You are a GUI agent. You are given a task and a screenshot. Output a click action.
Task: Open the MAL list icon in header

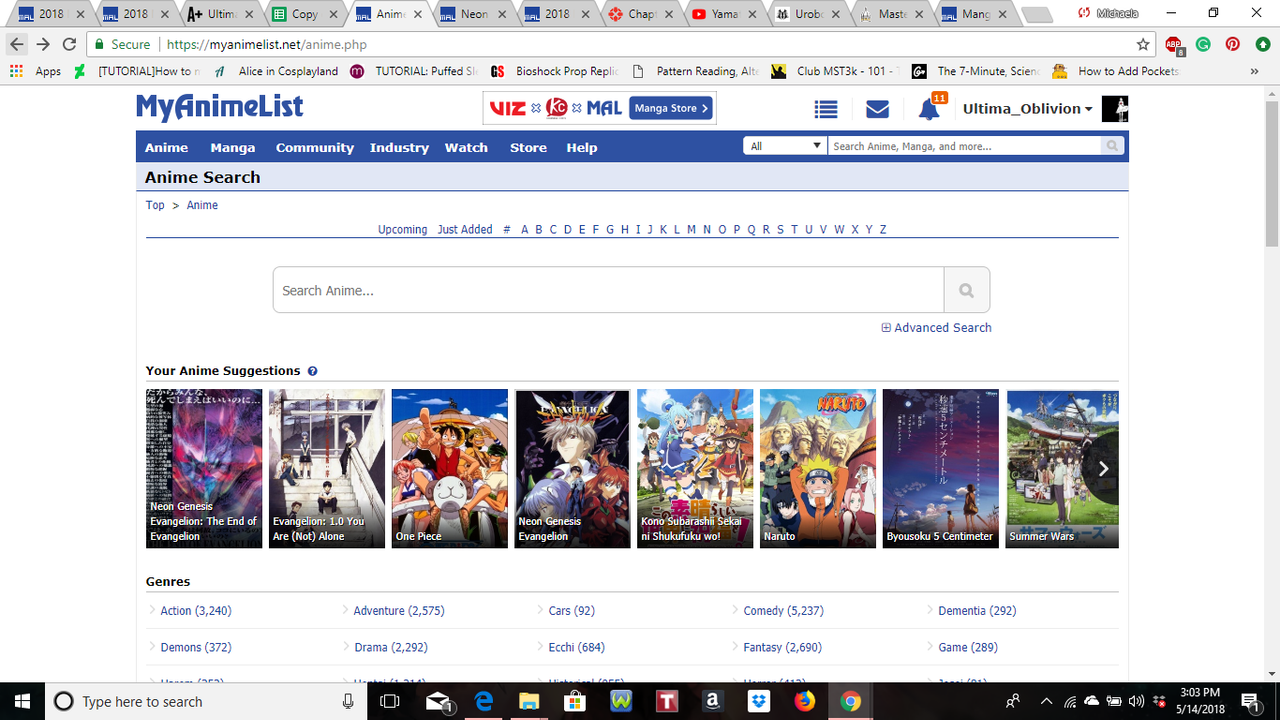pos(825,109)
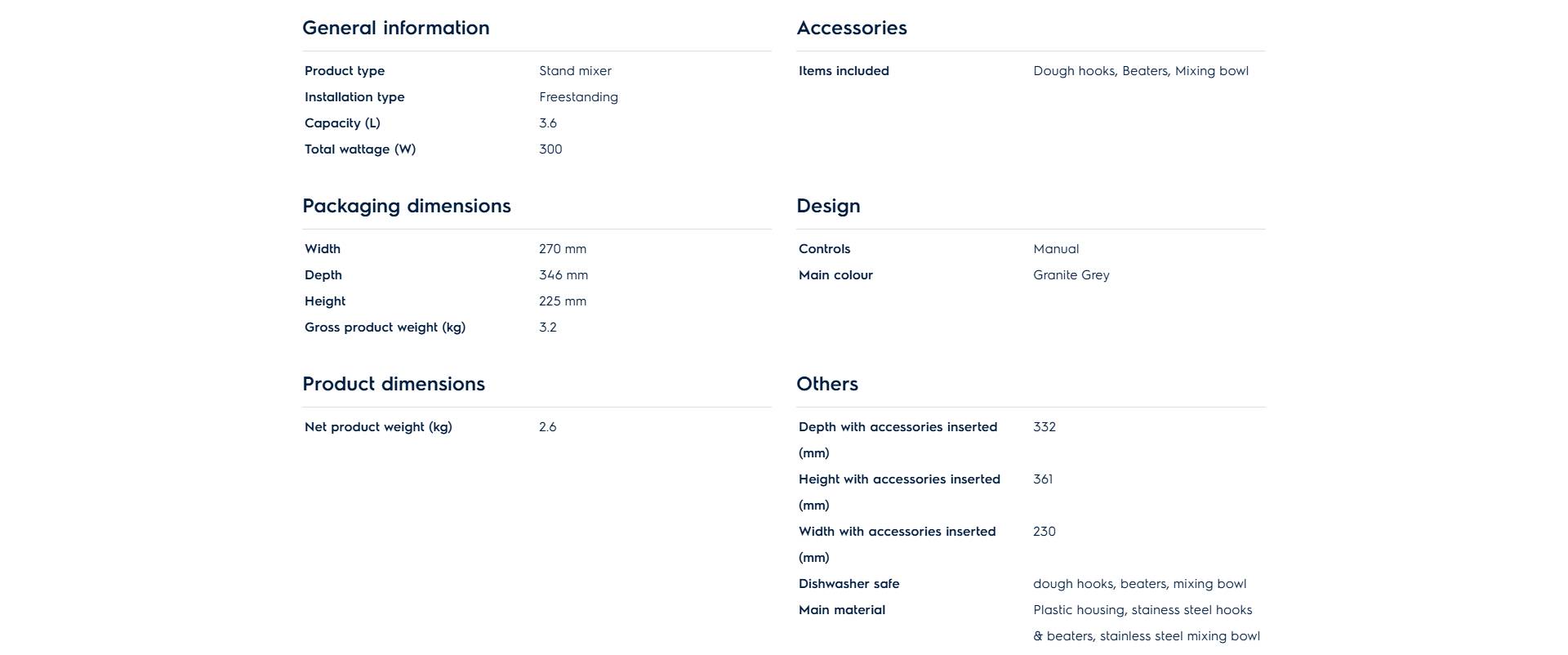Click the Granite Grey colour value
The height and width of the screenshot is (655, 1568).
tap(1071, 275)
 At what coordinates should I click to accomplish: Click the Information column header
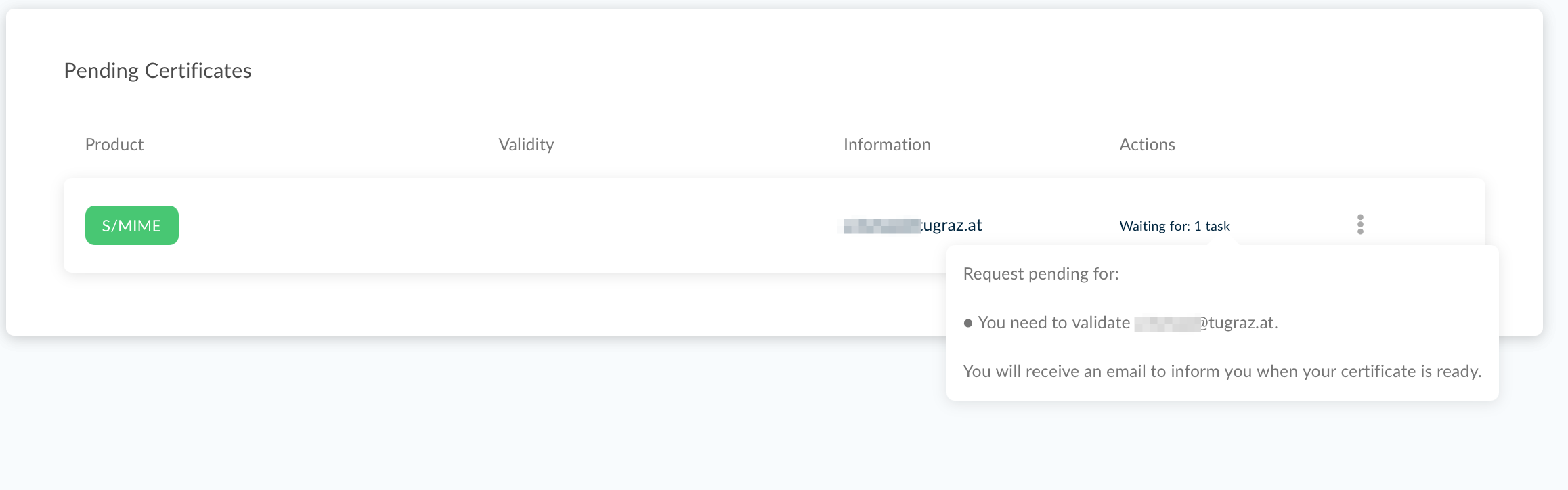pyautogui.click(x=887, y=144)
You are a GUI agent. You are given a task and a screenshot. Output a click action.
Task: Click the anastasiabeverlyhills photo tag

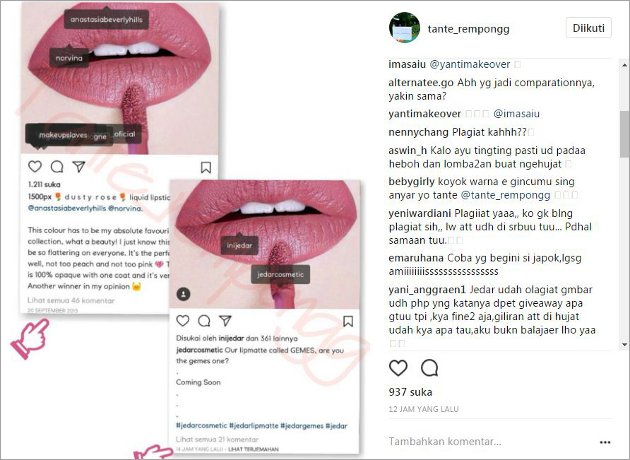pyautogui.click(x=106, y=19)
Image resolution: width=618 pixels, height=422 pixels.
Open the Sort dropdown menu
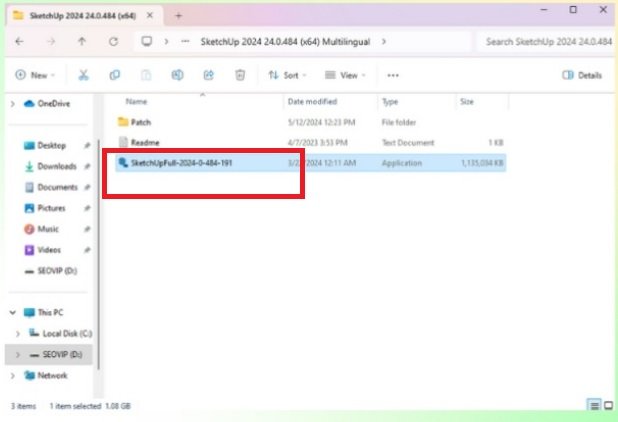click(x=288, y=75)
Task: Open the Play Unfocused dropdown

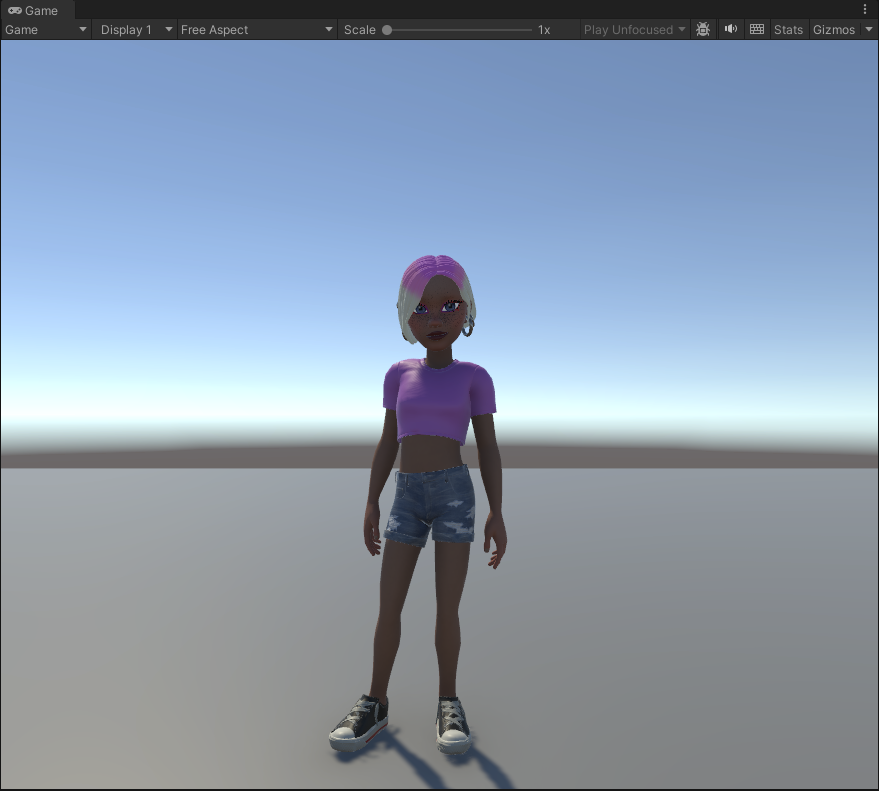Action: [635, 29]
———
> **WHAT THIS TASK INVOLVES**: Send back the listing exactly as it stands. Do not include the pictures.

> **YOUR SOLUTION**:
You are a GUI agent. You are given a task and a screenshot. Output a click action.
Task: Open the MAL list icon in header

pos(825,109)
Click the Granite Grey colour value
The height and width of the screenshot is (655, 1568).
tap(1071, 275)
 At what coordinates should I click to accomplish: Click the Information column header
pyautogui.click(x=887, y=144)
You are a GUI agent. You are given a task and a screenshot. Output a click action.
Task: Click the anastasiabeverlyhills photo tag

pyautogui.click(x=106, y=19)
Image resolution: width=618 pixels, height=422 pixels.
Open the Sort dropdown menu
click(x=288, y=75)
Task: Open the Play Unfocused dropdown

Action: [635, 29]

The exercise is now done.